Partiendo de la singular idea de Gianfranco Contini en su Breviario di ecdótica de que el equivalente del original es una hipótesis de trabajo mayormente de certeza discontinua, una posibilidad cierta es entonces -para volver a tramar el estudio de Sigüenza y Góngora desde lo editorial- platear cómo esa hipótesis es y ha sido fundamentalmente crítica y señalar su certeza discontinua, lo que traza la historia de una lectura y lo que suele solapar el carácter hipotético, esto es: crítico, de la misma labor ecdótica. Según esta perspectiva y metodología, el texto crítico, es decir, el texto que una edición fija u ofrece como “original”, ya no es concebido como texto primero, sino exhibido como texto reconstruido. Y este texto definitivo, a diferencia del original y como ocurría con el Gran Vidrio de Duchamp -roto al ser trasladado-, se convierte así en una obra definitivamente inacabada, donde dicha apertura, fisura o fuga, no solo alienta la hipótesis, ese trabajo del vínculo siempre provisional y necesariamente accidentado, sino que trasparenta la historia, aunque una historia cuyo pasado el texto (documento o monumento) asume siempre como una hipótesis de presente, e incluso: como hipótesis de presencia, sin la cual no puede obrar o, valga la redundancia, convertirse en obra.

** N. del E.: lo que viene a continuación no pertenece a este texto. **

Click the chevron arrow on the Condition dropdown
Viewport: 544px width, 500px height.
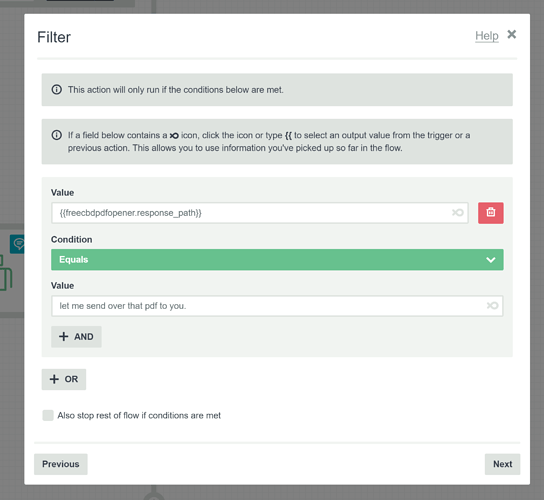[491, 260]
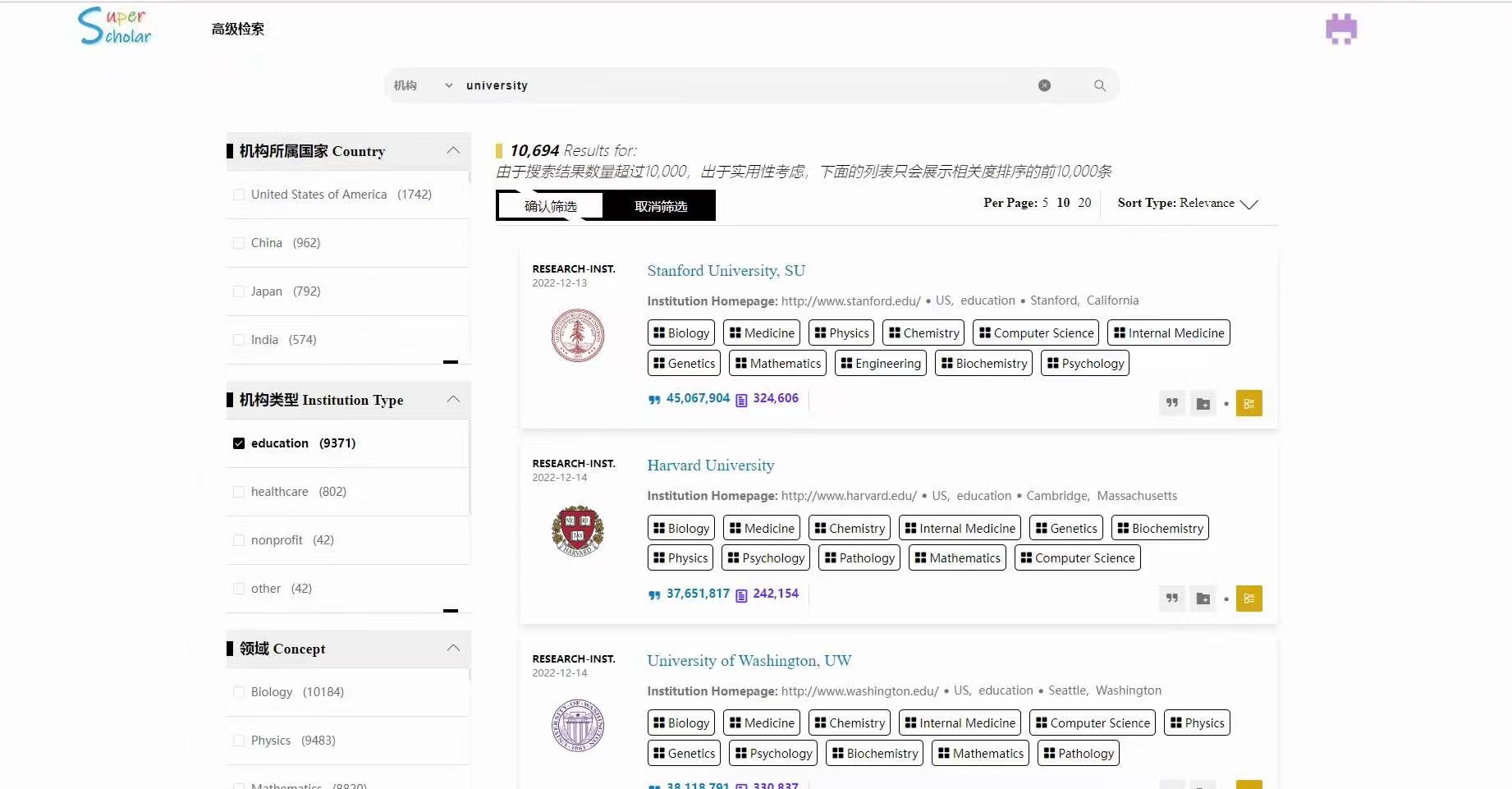Open the purple user avatar icon
This screenshot has width=1512, height=789.
1340,30
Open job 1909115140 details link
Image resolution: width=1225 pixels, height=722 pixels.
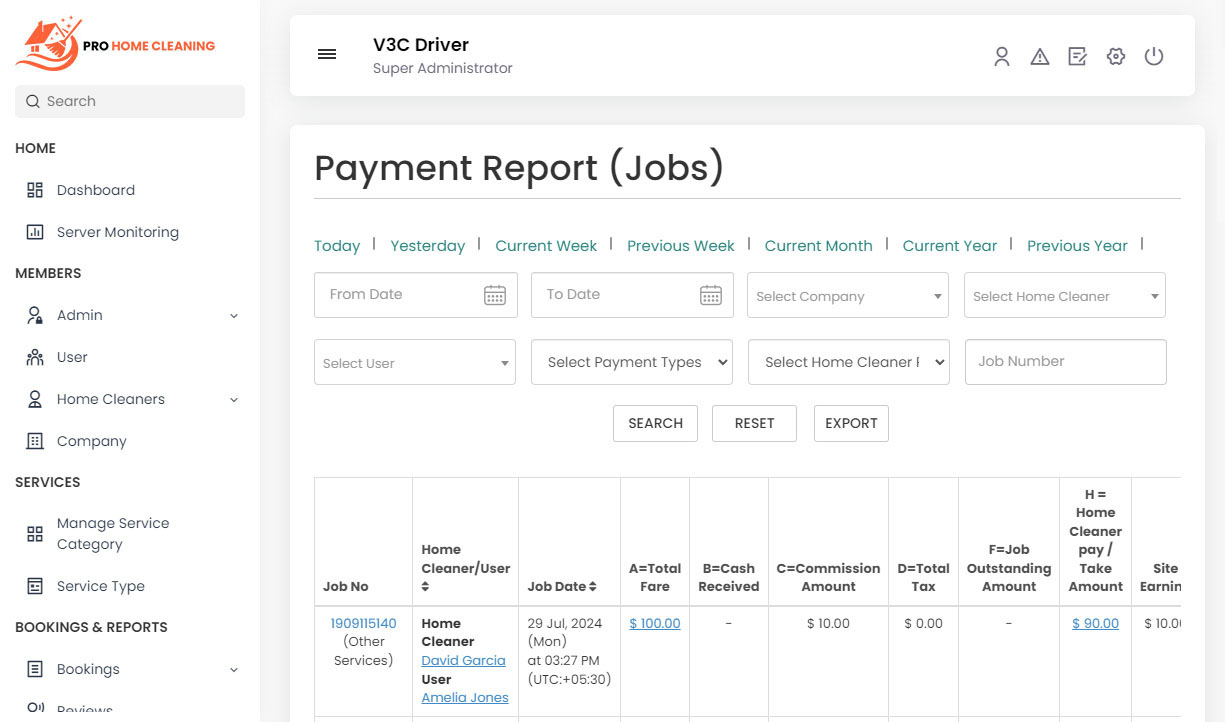363,623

Especialmente sugestiva para la literatura y la crítica latinoamericanas, esta noción ecdótica quizá permita pensar o reconsiderar, histórica y teóricamente, que lo que se encuentra en su origen no es la ausencia del primer diario de Colón, ni la intraducible diferencia de las composiciones de Nezahualcóyotl, ni la falta de una versión unificada del encuentro de Cajamarca, ni una edición completa de las Historias de Cristóbal del Castillo, sino, o justamente, una potencia definitivamente inacabada que los vuelve obra y los hace obrar críticamente como “nuestra” literatura. Por ello Cornejo Polar proponía, en Escribir en el aire, reemplazar la idea de origen por la de comienzo para nuestra literatura y nuestra historia literaria, un comienzo que más que grado cero -decía- era pura potencia, puro inacabar el origen y que llamaba -por eso- “punto de fricción total” (1994, p.26CORNEJO POLAR, Antonio. Escribir en el aire. Lima: Horizonte, 1994.), allí donde no se encuentra el principio o final de una línea sino el cruce de innumerables y, por tanto, donde resulta más visible una heterogeneidad insubordinable, la de América. Este lezamiano “puro recomenzar”, esta herencia como red de agujeros que cantaban los indios en náhuatl mientras se desplomaba en español Tenochtitlan, alienta al mismo tiempo una posibilidad y una concepción filológica productivamente americanas, posibilidad y concepción según las cuales el texto se torna definitivo si obra y obra, justamente, porque se constituye como una hipótesis de certeza discontinua.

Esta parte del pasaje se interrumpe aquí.